An internal investigation had found that the commanders had not engaged in any test cheating but had “failed to provide adequate oversight of their crew force,” James said.
A tenth officer had submitted his resignation over the case, she said.
A top general overseeing nuclear forces said the cheating stemmed in part from a stifling atmosphere created by commanders who over-emphasized perfect test scores for the missile launch officers.
“Although the required test score is 90 percent, crew members felt pressure to score 100 percent on each and every test,” Lieutenant General Stephen Wilson said at the same news conference.

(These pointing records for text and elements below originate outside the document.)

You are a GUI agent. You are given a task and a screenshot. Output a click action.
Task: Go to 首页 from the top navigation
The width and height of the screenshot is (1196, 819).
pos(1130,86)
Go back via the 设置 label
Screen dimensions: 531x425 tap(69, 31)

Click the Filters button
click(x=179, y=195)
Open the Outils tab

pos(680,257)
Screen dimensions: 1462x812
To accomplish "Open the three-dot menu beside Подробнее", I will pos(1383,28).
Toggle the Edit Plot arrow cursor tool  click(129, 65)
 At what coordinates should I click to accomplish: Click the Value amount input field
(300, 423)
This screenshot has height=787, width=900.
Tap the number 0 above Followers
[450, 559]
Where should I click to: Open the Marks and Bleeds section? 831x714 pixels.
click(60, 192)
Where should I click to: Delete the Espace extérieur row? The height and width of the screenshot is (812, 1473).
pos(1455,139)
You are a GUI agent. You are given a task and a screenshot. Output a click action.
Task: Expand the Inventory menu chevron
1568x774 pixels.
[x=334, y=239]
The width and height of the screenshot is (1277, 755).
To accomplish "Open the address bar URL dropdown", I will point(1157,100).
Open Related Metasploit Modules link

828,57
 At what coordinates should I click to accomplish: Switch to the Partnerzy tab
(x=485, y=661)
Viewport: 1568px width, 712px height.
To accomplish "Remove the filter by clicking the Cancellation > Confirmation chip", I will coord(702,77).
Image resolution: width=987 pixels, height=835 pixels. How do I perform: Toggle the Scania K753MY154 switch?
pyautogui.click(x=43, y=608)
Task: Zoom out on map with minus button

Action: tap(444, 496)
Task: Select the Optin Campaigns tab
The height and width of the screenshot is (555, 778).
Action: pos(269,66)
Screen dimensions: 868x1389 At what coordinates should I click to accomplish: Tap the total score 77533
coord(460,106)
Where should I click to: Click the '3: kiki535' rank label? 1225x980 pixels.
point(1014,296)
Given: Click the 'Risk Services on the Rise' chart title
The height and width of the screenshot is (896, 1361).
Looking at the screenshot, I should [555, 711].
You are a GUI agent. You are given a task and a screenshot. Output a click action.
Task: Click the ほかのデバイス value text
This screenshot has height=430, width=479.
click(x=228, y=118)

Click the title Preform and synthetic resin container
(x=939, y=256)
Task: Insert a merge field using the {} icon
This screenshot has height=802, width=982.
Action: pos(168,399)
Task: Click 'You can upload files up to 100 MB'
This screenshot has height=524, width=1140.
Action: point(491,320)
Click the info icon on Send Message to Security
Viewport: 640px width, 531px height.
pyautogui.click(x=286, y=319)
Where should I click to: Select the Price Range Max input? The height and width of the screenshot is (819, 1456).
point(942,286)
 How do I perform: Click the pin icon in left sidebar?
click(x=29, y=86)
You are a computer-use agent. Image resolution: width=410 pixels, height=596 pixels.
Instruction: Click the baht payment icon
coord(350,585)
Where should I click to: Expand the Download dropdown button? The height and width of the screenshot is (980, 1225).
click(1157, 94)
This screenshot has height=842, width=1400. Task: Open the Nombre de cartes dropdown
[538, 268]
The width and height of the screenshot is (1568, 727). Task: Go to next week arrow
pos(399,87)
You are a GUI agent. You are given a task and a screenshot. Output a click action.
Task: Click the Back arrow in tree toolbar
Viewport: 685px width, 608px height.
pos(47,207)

“They felt compelled to cheat to get a perfect score,” he said.
The “zero-defect” approach was unrealistic and unnecessary, as the rules for managing the ballistic missiles had redundancies and other automatic safeguards, Wilson said.
“Leaders lost sight of the fact that execution in the field is more important than what happens in the class room,” he said.
The cheating was first uncovered in January during an unrelated investigation into illegal drugs. The outcome of that drug probe is still pending.
Out of 100 officers potentially linked to the cheating, nine have since been cleared in an investigation, James said.
Another nine cases were being examined separately by the Air Force Office of Special Investigations. Of those, eight could involve criminal charges related to mishandling classified information — possibly the exam materials.
About 30 to 40 officers will be retrained and allowed to return to duty to the missile force, while the remainder will face disciplinary action that could include being discharged from the military, officials said.
Pentagon chief Chuck Hagel has expressed deep disappointment over the cheating and voiced a wider concern over unethical conduct across the armed forces, after a spate of embarrassing scandals.
Hagel this week appointed a senior naval officer, Rear Admiral Margaret Klein, to serve as a special adviser looking at ethics and “character” issues.